Sam Holmes

The truth about Jimmy Carr’s ‘offensive’ joke

  • From Spectator Life
Image: Getty

Jimmy Carr is known as the hardest-working man in comedy. He loves making people laugh and most of all he likes making people laugh at the things they know they shouldn’t. He also loves making money and knows full well that audiences have become a lot more sensitive in recent years. That’s why he opens his Netflix show by saying: ‘Before we start, a quick trigger warning. Tonight’s show contains jokes about terrible things. Things that may have affected you and the people you love. But these are just jokes. They’re not the terrible things.’

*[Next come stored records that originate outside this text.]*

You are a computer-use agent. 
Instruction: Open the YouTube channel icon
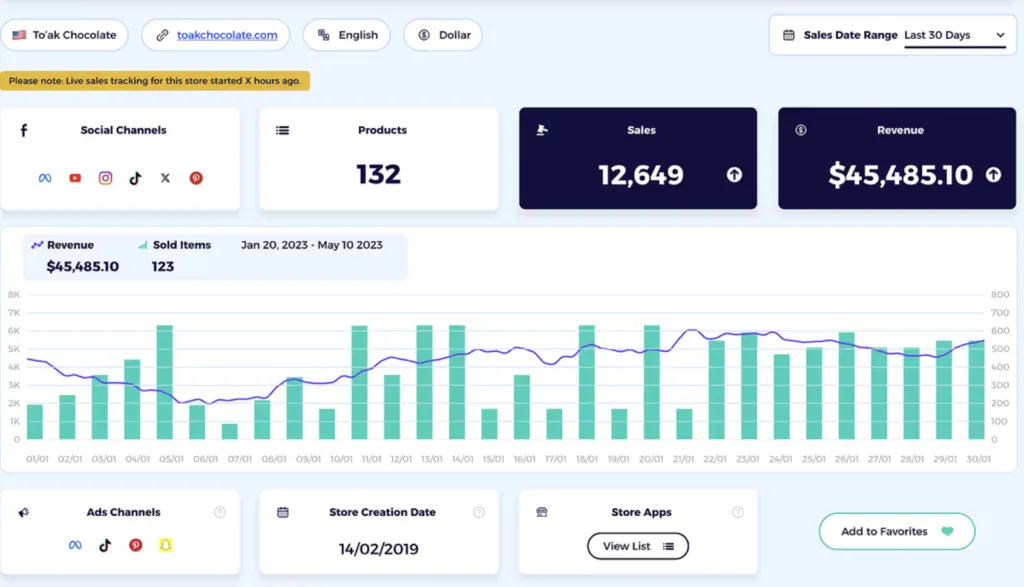click(75, 177)
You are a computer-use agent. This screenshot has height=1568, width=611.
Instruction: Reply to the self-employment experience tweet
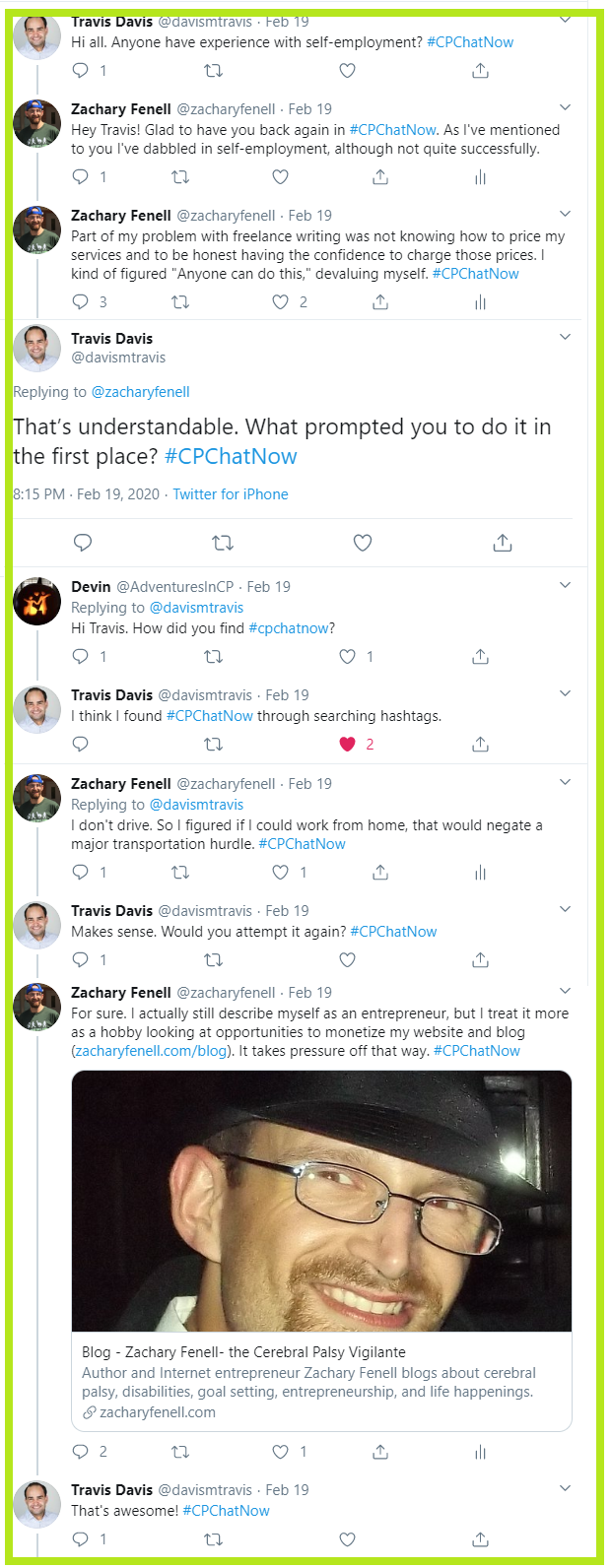[82, 71]
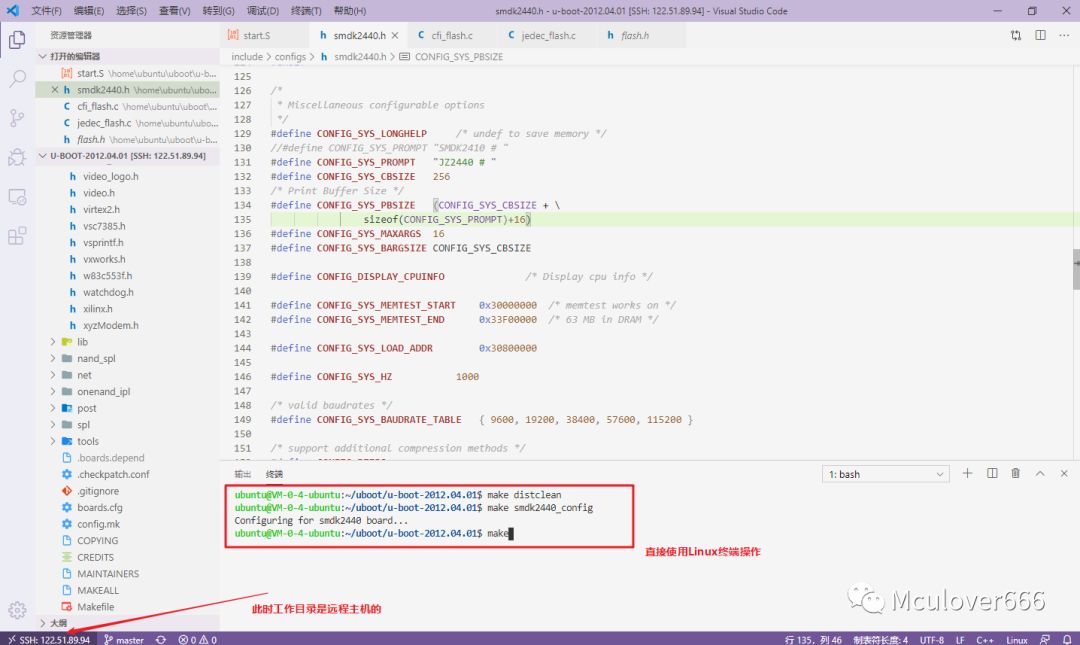1080x645 pixels.
Task: Create a new terminal with the plus icon
Action: click(x=967, y=473)
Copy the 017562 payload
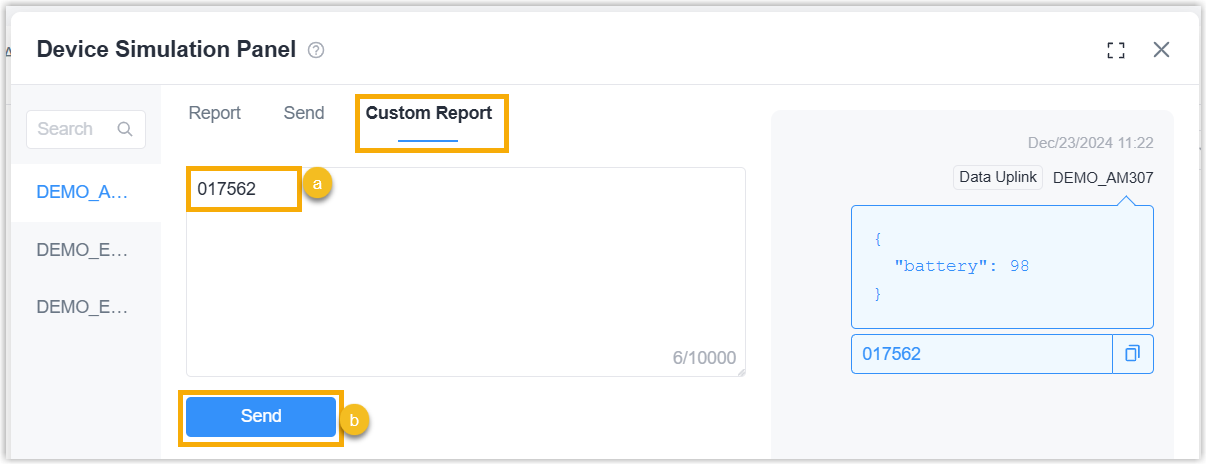This screenshot has height=465, width=1207. click(x=1133, y=354)
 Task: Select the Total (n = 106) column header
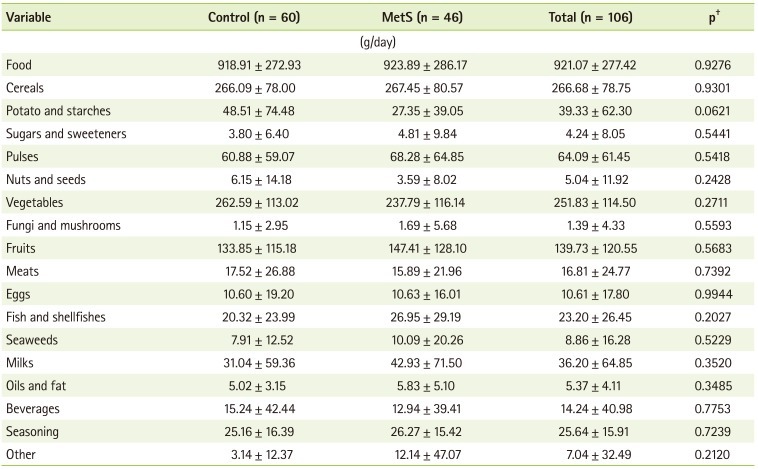(x=573, y=18)
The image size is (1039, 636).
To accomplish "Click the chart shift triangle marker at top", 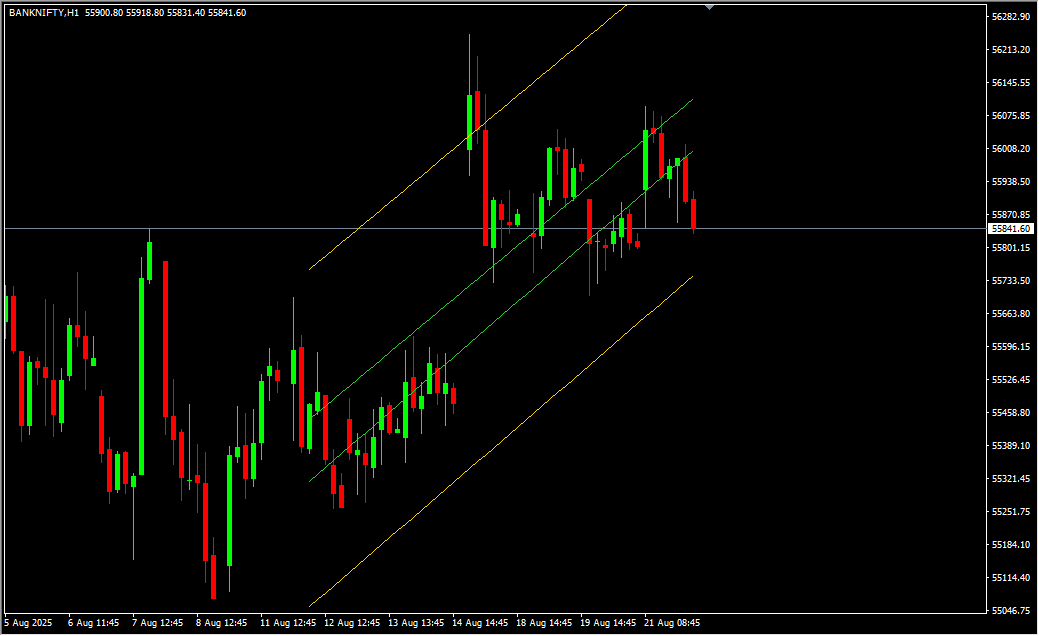I will click(x=709, y=7).

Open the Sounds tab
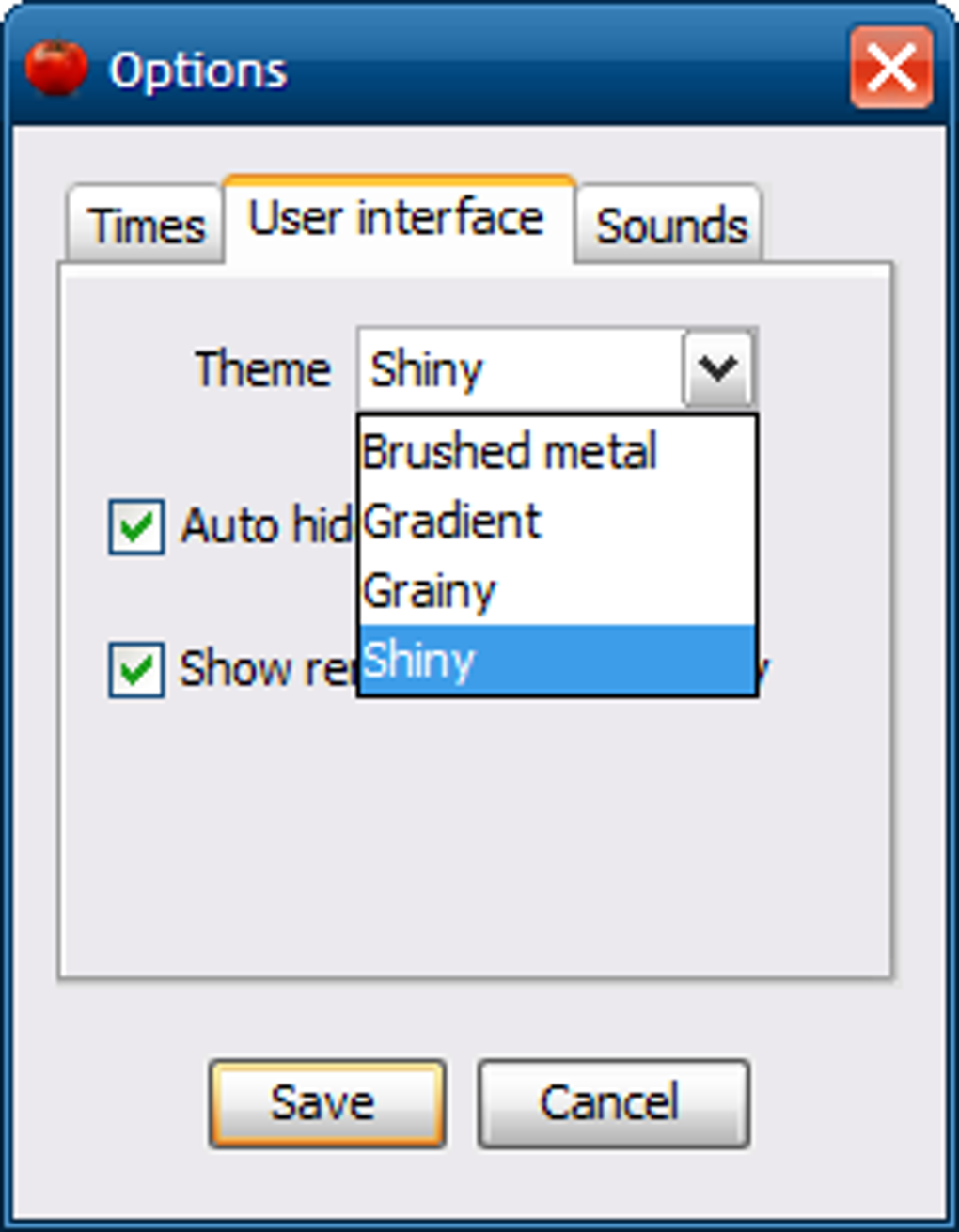[x=670, y=226]
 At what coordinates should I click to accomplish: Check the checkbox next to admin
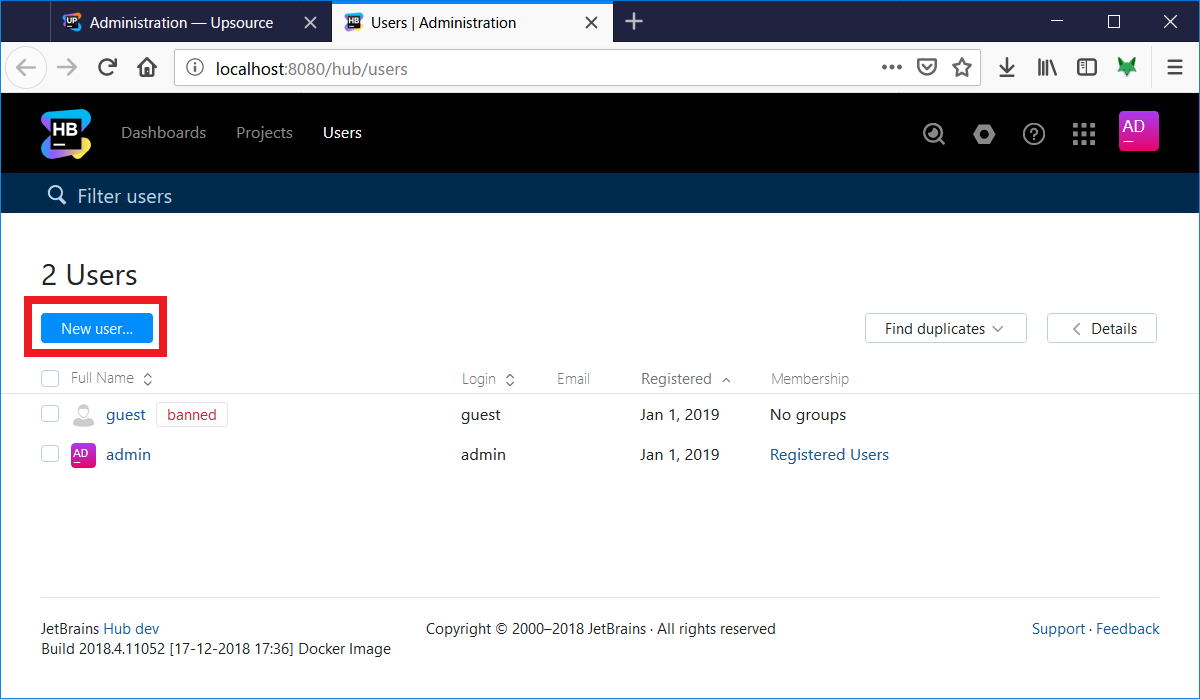[x=49, y=453]
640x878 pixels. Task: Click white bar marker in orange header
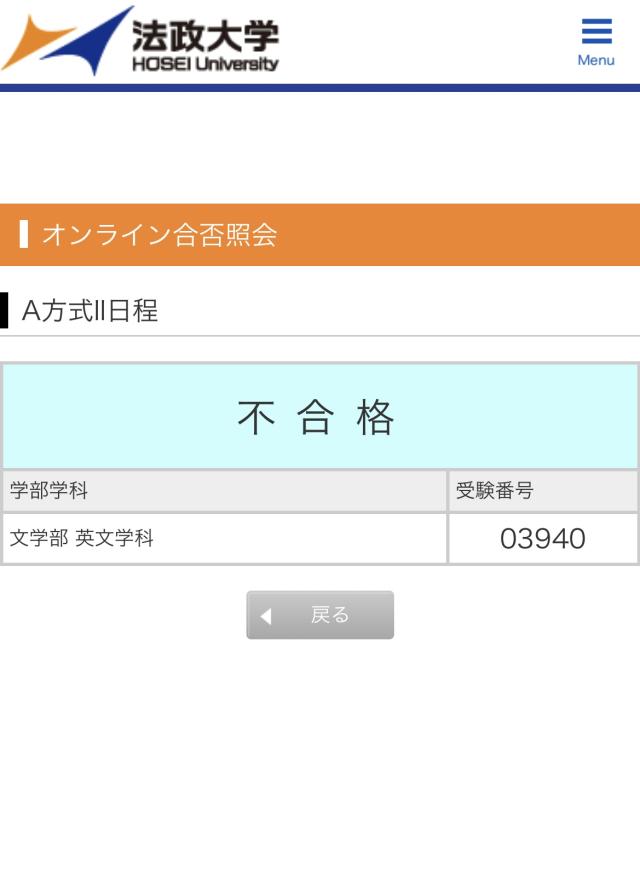(x=23, y=235)
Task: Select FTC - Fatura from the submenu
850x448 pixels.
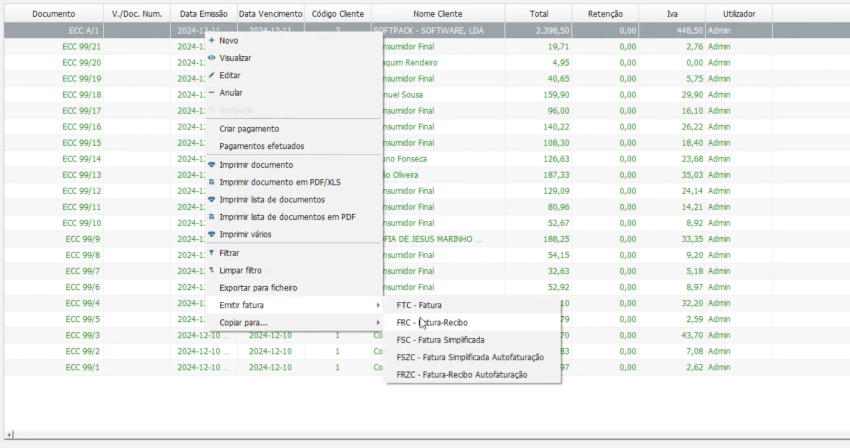Action: pyautogui.click(x=419, y=305)
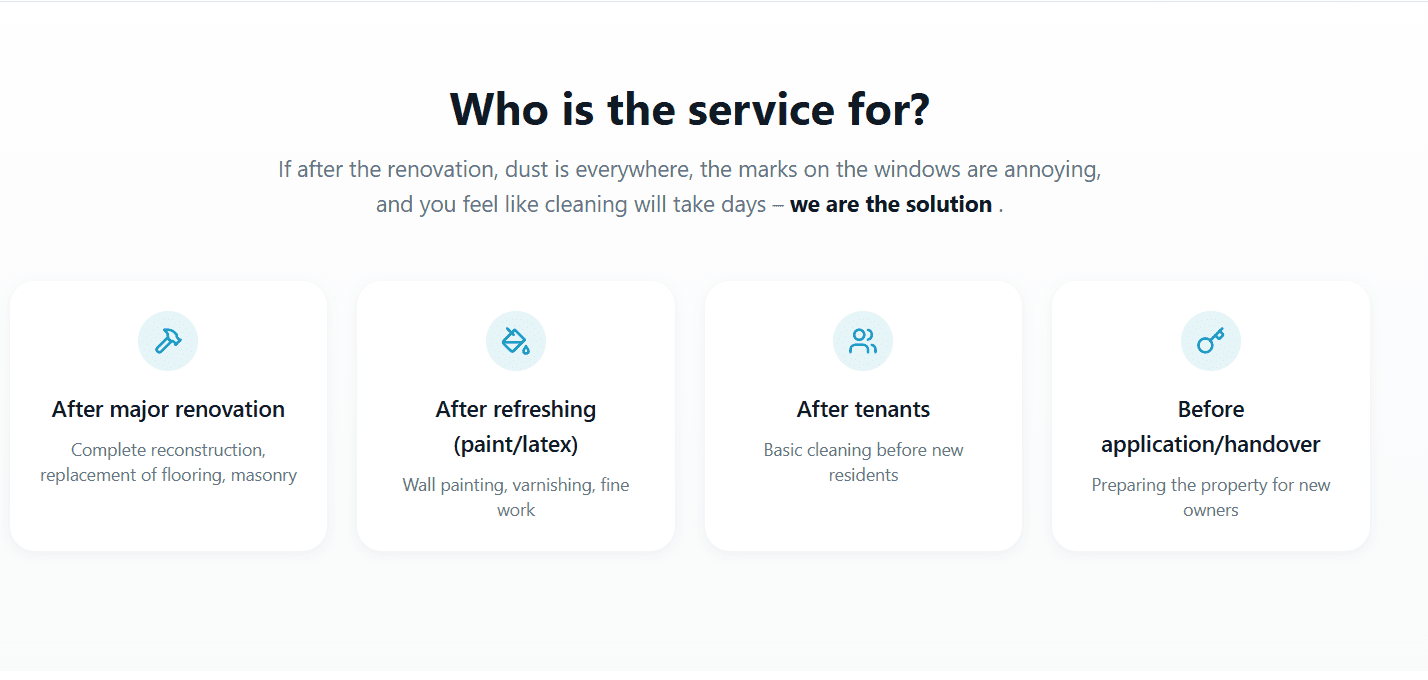Viewport: 1428px width, 680px height.
Task: Click the hammer icon for major renovation
Action: pos(168,341)
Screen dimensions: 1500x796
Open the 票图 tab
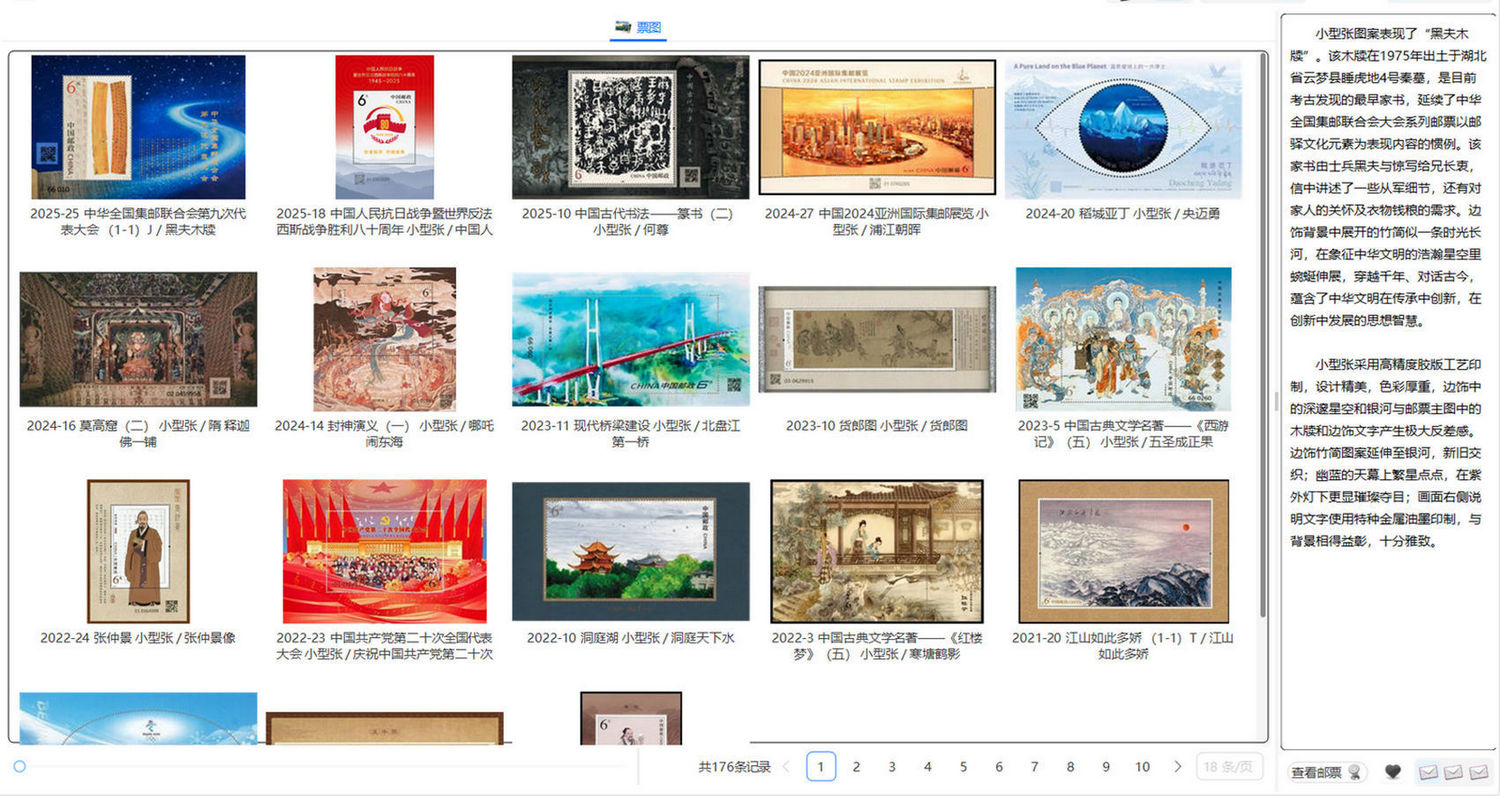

If you continued watching after that and were offended, I’m sorry you were upset but that’s on you. No one made you watch. The Netflix special, His Dark Material (another clue in the title), wasn’t dropped into the Queen’s speech on Christmas Day.

I didn’t laugh too much watching it. Not because it wasn’t funny, but because I’d seen many of the same jokes a few weeks earlier at a work-in-progress at the Soho Theatre, one of the most right-on, politically correct comedy spaces in the country. I was surrounded by superfans and the London elite who all laughed from beginning to end. As I made my way out of the theatre, there was no one angrily tweeting, no tutting in the bathroom stalls. We had all listened to an hour of very well-crafted, well-timed, and very dark jokes within the context of a Jimmy Carr show.

Carr knows that this is a tightrope walk of a joke to get people to feel comfortable enough to laugh at, and he does it perfectly.

It was great to watch the Netflix show, seeing which jokes he’d dropped, which he’d moved and which he’d made even darker. For a month, the show was readily available, probably watched by millions.